On Friday, Farenthold said in a statement, “While I 100% support more transparency with respect to claims against members of Congress, I can neither confirm nor deny that settlement involved my office as the Congressional Accountability Act prohibits me from answering that question.”
Farenthold, who has denied Lauren Greene’s claim, told a Corpus Christi TV station Monday that he would take out a personal loan and give House Speaker Paul Ryan (R-Wis.) a check for the settlement money.
“I was completely exonerated by OCE and the settlement agreement has been paid. I’m doing my best and I’m going to hand a check over this week to probably Speaker Ryan or somebody and say, look, here is the amount of my settlement. Give it back to the taxpayers,” he said. “I want to be clear that I didn’t do anything wrong, but I also don’t want the taxpayers to be on the hook for this. And I want to be able to talk about it and fix the system without people saying, Blake, you benefited from the system, you don’t have a right to talk about it or fix it.”

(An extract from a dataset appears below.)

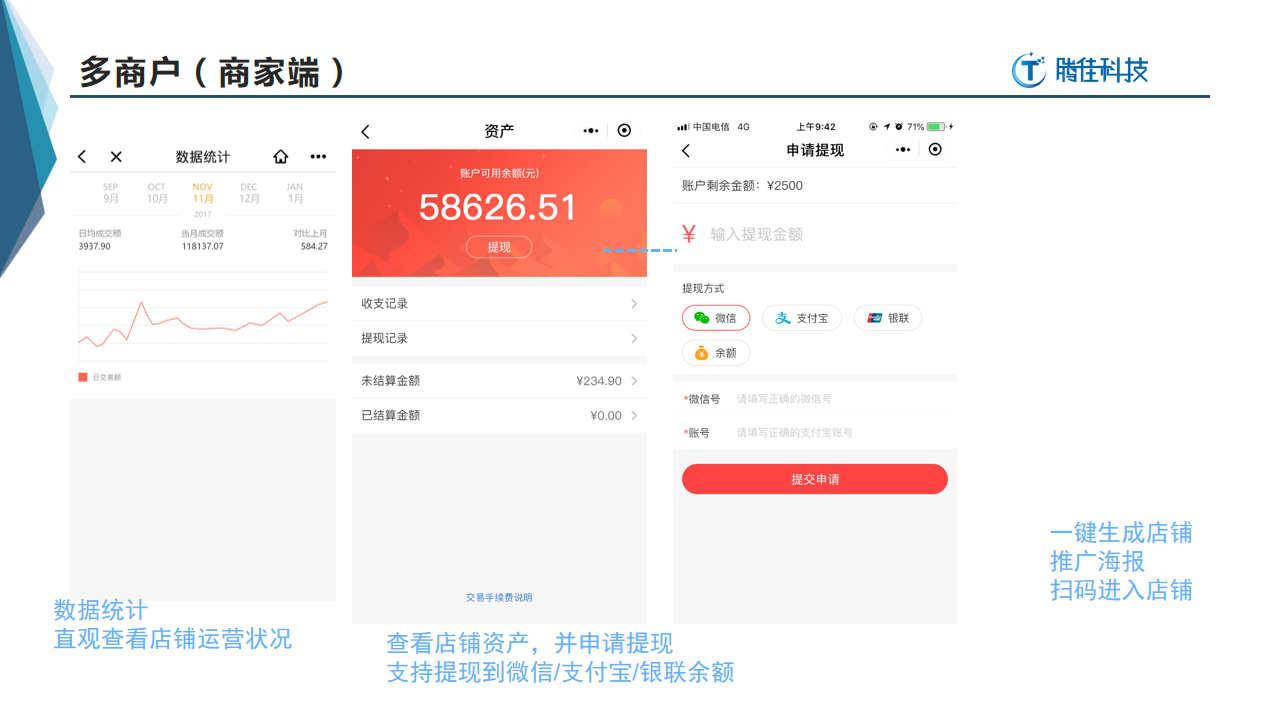
Task: Go back from the 资产 screen
Action: coord(365,132)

The Office of Congressional Ethics and the House Ethics Committee said in 2015 that there was not “substantial” reason to believe that Farenthold sexually harassed Greene. A settlement was awarded to the former staffer that November. That included a non-disclosure agreement preventing her from talking about details of the case.
In the federal court filing back then, Greene said the congressman said he had “sexual fantasies” and “wet dreams” about her. Greene claimed Farenthold “regularly drank to excess” and told her in February 2014 that he was “estranged from his wife and had not had sex with her in years.”
Greene told CNN on Monday that she was told at the time that if she pursued the case “my career on Capitol Hill would be over.”
“As soon as I decided to do this, I kind of had to come to the conclusion that D.C. was no longer going to be in the cards,” she said, noting that if Farenthold wants to be fully transparent and waive the confidentially agreement she would speak openly about her allegations.
“I mean, I have nothing to hide,” Greene said. “I think, you know, I felt I’ve done the right thing, I stood up for myself.”